Este padrão não é apenas virtual. Os dados mostram que pessoas trans têm quatro vezes mais probabilidade de serem vítimas de violência do que pessoas cis. Só entre maio de 2024 e maio de 2025 nos EUA, foram registadas 26 agressões e uma morte de pessoas trans e não conformes com o género — um aumento de 14%.
A razão para esta constante associação a violência? Segundo especialistas, trata-se de uma estratégia de desumanização para justificar políticas discriminatórias, como as ordens executivas do presidente Donald Trump que proibiram o apoio à afirmação de género, o acesso de mulheres trans a desportos femininos e a sua participação no exército.
Falsamente associada a uma tragédia, Jo Ellis tornou-se símbolo de resistência contra a desinformação e o preconceito
Antes deste incidente, Jo Ellis levava uma vida discreta. Mas o ataque forçou-a à visibilidade. Tem dado entrevistas, partilhado a sua história e assumido um papel mais ativo na defesa da sua comunidade. “Não queria ser pública, mas agora que sou, quero usar essa visibilidade”, afirmou em entrevista. “Há uma necessidade enorme de uma voz trans moderada e pragmática no debate atual.”
Ellis acredita que a direita tem explorado casos isolados — os chamados edge cases — para pintar todas as pessoas trans como perigosas ou instáveis. E num país onde poucas pessoas conhecem alguém trans na vida real, estas mentiras facilmente se tornam “verdades” aos olhos de muitas pessoas.
E em Portugal? O eco da desinformação também se faz ouvir
Apesar de Portugal ter avançado significativamente em direitos LGBTQIA+, a desinformação como arma política ou cultural também tem vindo a crescer. Um dos exemplos mais recorrentes é a circulação de conteúdos falsos sobre uma suposta “ideologia de género” imposta nas escolas, com alegações infundadas de que se está a “ensinar crianças a serem trans”. Em muitos casos, estas mensagens usam imagens descontextualizadas de cartazes escolares ou momentos pontuais de celebração da diversidade para espalhar medo e desinformação.
Também a educação sexual inclusiva tem sido alvo de manipulação, sendo retratada por alguns sectores como “doutrinação” ou “promoção de comportamentos desviantes”, quando na verdade se trata de garantir o acesso à informação, ao respeito mútuo e à segurança para todas as pessoas, independentemente da sua identidade ou orientação.

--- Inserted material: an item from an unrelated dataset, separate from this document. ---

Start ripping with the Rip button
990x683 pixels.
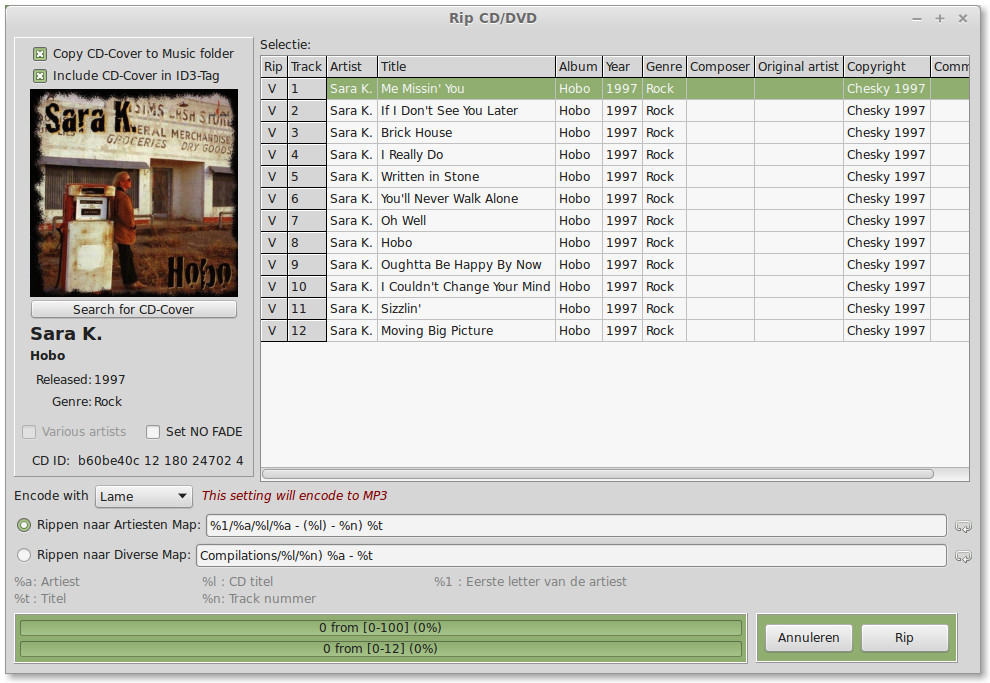click(904, 638)
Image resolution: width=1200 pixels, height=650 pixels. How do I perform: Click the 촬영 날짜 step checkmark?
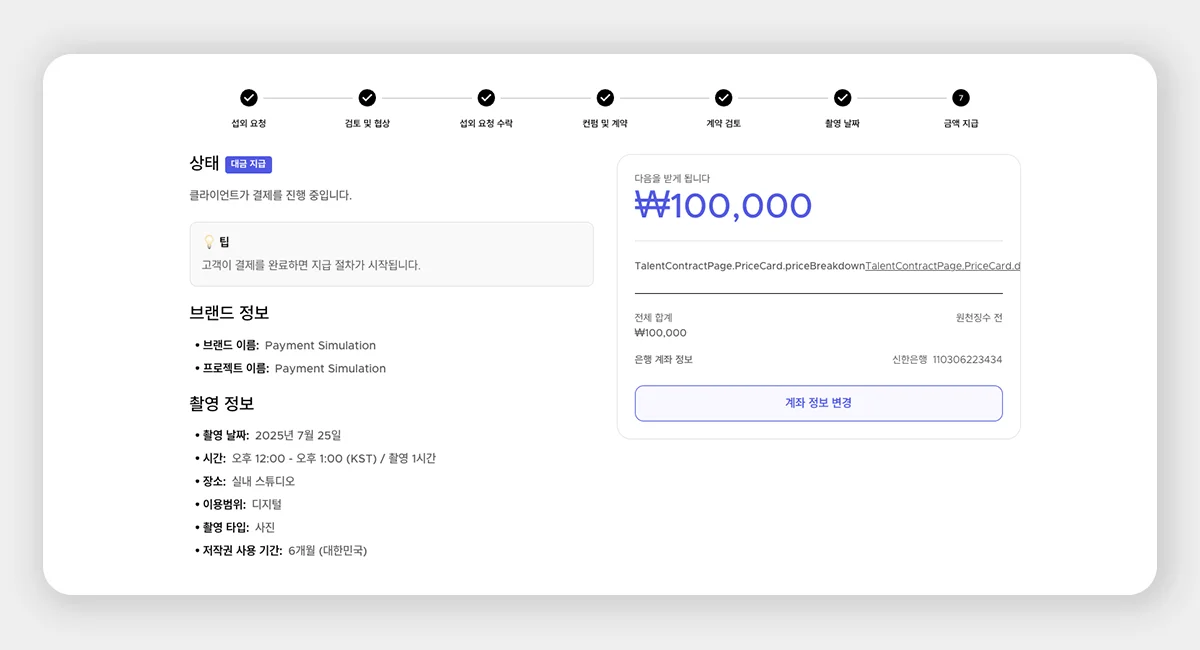(842, 98)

Por fim, o discurso político também não tem estado imune. Durante as campanhas para as eleições legislativas de 2024 e 2025, assistiu-se à instrumentalização de temas LGBTQIA+ para fins eleitorais, com candidaturas a sugerir a existência de uma “agenda LGBT” que ameaçaria a “família tradicional”, promovendo ideias falsas de que existem privilégios ou imposições ligadas à igualdade de direitos.
Desinformação como arma contra minorias
Estes episódios mostram que a desinformação, mesmo quando começa como boato ou provocação, pode alimentar o preconceito, a exclusão e até a violência. Tal como Jo Ellis viveu nos Estados Unidos, também em Portugal muitas pessoas LGBTQIA+ enfrentam o impacto direto das mentiras — seja na escola, no trabalho, nas redes sociais ou no espaço público.
Num tempo em que as redes sociais amplificam tudo — o bom e o perigoso — é essencial que façamos a nossa parte. Confirmar antes de partilhar, procurar fontes credíveis e recusar alimentar boatos são gestos simples, mas importantes para protegermos quem está mais vulnerável à mentira. Porque a desinformação não é apenas um erro: é uma arma que pode destruir vidas. Que a história de Jo Ellis nos lembre disso — e nos inspire a escolher a verdade.